The letter concludes by hoping that no party or political tinge will be given to the meeting.
Here some resolutions were proposed for the consideration of the meeting, expressing deep rooted hostility to all the provisions of the fugitive slave law – declaring it to be contrary to the spirit of the Declaration of Independence, and subversive of the design which the constitution was established to promote.
They also promise protection to all fugitive slaves, and invite those now here to remain. The last one (there were six) recommends that a vigilance committee be appointed to carry into effect the spirit of the foregoing resolutions.
Wendell Phillips then took the stand and spoke for about an hour in his usually clear, forcible, and eloquent style.
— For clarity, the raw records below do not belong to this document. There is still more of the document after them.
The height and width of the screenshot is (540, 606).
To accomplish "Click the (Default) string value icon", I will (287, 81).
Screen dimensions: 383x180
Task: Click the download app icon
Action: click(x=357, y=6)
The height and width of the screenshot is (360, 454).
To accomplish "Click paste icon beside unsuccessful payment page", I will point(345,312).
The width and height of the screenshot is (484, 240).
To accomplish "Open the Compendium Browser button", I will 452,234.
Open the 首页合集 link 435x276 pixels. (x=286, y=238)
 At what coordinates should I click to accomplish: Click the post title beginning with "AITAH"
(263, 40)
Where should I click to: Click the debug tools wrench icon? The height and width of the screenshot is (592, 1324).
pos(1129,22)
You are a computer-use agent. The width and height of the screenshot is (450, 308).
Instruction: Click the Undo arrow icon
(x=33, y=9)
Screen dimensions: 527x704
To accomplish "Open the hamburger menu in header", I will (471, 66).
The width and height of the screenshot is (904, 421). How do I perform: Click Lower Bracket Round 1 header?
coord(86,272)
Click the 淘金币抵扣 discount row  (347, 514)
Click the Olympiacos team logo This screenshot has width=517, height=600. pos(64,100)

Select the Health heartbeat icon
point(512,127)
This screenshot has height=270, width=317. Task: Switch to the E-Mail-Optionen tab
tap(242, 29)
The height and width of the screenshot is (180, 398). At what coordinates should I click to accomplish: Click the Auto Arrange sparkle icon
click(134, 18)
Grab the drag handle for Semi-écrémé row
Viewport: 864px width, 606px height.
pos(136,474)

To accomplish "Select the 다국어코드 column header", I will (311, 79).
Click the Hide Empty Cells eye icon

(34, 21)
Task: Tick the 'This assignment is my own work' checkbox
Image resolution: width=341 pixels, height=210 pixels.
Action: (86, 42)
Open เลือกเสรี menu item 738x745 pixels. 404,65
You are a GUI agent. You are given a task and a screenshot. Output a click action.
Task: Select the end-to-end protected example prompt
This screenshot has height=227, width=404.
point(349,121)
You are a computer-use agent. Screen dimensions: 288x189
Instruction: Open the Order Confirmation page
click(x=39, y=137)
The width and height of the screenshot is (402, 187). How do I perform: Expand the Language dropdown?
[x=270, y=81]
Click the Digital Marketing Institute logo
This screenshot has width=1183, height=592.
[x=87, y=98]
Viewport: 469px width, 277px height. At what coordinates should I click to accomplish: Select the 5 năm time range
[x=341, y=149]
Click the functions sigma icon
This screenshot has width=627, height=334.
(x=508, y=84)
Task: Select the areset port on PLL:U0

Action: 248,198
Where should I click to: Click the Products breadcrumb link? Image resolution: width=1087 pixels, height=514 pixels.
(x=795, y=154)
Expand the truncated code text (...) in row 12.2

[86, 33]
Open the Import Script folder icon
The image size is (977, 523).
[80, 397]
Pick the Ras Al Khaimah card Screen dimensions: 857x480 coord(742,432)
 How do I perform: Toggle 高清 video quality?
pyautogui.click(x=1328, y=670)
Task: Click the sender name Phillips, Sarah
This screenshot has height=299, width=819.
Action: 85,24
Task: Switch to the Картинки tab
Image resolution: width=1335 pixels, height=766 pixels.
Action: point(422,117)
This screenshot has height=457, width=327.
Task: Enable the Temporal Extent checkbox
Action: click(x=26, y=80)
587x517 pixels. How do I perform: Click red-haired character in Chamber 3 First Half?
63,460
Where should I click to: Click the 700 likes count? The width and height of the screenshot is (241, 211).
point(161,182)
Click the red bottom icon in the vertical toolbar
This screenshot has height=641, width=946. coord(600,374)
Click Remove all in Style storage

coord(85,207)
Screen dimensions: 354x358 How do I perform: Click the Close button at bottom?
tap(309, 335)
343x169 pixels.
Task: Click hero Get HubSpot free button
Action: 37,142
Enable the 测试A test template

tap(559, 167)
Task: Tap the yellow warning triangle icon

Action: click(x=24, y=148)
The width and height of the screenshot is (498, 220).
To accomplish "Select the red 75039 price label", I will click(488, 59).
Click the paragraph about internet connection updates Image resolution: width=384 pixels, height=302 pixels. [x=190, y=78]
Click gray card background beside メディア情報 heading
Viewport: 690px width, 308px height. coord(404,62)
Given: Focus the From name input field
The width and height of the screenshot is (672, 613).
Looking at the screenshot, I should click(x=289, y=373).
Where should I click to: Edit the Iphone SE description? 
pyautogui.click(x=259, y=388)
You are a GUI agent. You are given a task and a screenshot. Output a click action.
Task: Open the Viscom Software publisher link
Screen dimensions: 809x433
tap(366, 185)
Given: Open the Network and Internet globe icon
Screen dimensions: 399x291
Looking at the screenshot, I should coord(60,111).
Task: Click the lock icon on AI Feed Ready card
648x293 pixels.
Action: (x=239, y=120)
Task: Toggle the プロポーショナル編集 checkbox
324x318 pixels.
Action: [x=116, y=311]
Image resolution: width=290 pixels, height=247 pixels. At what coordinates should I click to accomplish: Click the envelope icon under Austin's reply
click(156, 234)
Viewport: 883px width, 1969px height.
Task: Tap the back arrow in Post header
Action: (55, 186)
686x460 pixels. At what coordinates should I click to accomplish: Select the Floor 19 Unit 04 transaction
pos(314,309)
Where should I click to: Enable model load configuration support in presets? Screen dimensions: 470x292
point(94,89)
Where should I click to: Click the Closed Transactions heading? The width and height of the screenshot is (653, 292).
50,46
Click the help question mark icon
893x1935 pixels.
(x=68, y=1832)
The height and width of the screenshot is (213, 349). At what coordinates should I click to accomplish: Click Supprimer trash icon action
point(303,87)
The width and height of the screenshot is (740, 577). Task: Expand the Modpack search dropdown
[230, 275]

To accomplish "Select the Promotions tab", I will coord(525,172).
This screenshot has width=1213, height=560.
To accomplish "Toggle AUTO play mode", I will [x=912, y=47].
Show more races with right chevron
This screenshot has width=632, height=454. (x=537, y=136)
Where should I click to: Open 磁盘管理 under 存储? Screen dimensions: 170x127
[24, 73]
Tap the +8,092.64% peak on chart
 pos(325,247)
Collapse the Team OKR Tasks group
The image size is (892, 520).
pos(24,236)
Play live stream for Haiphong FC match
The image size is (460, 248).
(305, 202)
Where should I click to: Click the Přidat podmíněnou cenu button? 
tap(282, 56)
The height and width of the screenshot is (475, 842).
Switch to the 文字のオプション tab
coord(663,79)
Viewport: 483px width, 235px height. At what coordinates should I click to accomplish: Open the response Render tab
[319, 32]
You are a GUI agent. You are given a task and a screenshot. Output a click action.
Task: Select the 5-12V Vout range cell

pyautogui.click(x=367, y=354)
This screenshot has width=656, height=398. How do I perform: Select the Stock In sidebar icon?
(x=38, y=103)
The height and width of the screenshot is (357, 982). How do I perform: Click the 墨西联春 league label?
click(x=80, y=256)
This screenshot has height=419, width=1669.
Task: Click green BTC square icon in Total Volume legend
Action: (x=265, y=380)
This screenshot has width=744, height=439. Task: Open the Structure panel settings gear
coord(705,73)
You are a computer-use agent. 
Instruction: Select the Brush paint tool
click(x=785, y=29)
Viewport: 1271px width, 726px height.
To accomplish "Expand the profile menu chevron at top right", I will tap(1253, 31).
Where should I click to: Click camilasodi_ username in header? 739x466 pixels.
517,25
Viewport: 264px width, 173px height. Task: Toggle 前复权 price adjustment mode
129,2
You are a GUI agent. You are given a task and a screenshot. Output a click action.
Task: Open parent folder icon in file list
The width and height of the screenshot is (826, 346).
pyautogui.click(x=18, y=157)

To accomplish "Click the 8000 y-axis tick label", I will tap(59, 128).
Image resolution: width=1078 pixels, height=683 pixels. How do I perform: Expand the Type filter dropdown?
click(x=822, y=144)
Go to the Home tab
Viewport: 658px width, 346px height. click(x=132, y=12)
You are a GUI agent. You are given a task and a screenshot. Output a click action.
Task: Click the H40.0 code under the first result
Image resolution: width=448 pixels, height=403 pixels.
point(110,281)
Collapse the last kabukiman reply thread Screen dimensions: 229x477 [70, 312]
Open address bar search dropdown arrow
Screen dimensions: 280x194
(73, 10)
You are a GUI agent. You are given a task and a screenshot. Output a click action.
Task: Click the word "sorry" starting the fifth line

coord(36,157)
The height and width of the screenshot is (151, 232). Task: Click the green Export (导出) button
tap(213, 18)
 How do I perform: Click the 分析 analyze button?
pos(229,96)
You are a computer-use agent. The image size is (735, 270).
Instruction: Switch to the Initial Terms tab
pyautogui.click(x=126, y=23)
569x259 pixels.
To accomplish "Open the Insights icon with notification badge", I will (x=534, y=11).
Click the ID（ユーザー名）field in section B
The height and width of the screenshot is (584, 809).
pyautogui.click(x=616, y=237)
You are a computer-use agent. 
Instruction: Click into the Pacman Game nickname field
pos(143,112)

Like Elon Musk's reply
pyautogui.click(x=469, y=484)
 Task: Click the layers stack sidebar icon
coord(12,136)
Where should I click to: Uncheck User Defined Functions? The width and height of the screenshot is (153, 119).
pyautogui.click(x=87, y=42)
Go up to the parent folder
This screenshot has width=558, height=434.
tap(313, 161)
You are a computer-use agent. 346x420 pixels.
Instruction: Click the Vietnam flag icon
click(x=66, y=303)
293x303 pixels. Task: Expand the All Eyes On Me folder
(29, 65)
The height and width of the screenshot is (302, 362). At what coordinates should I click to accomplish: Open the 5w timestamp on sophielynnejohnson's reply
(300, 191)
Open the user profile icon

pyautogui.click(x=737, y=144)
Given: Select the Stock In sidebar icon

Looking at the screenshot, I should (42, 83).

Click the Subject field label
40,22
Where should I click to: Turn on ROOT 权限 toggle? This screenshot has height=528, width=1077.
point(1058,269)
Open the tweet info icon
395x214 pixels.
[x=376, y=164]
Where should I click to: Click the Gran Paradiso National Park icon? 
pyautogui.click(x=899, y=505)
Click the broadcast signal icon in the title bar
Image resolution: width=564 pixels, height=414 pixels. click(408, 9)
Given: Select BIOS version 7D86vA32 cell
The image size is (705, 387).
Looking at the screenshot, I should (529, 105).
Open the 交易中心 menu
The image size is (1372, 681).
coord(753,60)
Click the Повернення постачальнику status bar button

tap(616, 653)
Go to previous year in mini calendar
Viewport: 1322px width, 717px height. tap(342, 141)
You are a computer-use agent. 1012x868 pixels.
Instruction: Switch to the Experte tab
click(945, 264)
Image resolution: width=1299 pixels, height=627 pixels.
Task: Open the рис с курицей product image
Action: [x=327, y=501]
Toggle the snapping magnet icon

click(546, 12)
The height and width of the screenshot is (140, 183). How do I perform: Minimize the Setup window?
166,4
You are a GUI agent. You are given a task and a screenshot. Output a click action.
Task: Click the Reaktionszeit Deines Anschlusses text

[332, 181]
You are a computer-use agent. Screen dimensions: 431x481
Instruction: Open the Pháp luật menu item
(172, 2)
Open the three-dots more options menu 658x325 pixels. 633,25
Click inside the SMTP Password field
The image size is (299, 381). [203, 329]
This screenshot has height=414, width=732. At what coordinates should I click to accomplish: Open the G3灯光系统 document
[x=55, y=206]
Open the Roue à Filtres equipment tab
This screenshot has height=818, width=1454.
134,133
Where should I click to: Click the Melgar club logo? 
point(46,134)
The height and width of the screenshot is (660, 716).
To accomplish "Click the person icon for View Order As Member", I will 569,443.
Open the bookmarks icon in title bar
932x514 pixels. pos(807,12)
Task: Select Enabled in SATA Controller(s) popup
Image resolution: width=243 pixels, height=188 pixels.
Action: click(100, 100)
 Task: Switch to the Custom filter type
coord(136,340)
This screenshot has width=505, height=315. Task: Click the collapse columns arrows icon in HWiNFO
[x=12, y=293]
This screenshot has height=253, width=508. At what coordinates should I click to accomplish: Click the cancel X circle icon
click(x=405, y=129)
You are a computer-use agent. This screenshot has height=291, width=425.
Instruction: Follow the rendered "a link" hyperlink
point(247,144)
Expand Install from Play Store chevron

Mr. Phillips is certainly one of the finest speakers we have among us. He took a rather more radical stand against the fugitive slave law than the preceding speakers. He was in favor of nullification – peacable nullification – of the law, and complimented South Carolina for her spirit in nullifying laws which are not to her liking.
He doubted whether there was unanimity of sentiment against the law, spoken of in Mr. Quincy’s letter. He hoped, although he was fearful, that the future historian could record that the fugitive slave found freedom and protection upon the soil of the old Bay State.
James A. Briggs, of Cleveland, Ohio, editor we believe of the True Democrat, was loudly called for. His appearance upon the stand was greeted with loud applause.
He commenced by telling the negroes present that if they were fearful of staying in Boston, they might go to Giddings’ district (the Cleveland, Ohio, district) and they would be safe.
We were obliged to leave the hall, it being quite late. We understand that after Mr. Briggs had sat down, Mr. Spooner, shoe dealer in Broad street, made quite a moving speech, and that after he got through, Douglass took the stand, and soon he was obliged to knock under to the strong desire of the audience to get to their houses.
The resolutions were passed in a hurry, and the meeting adjourned.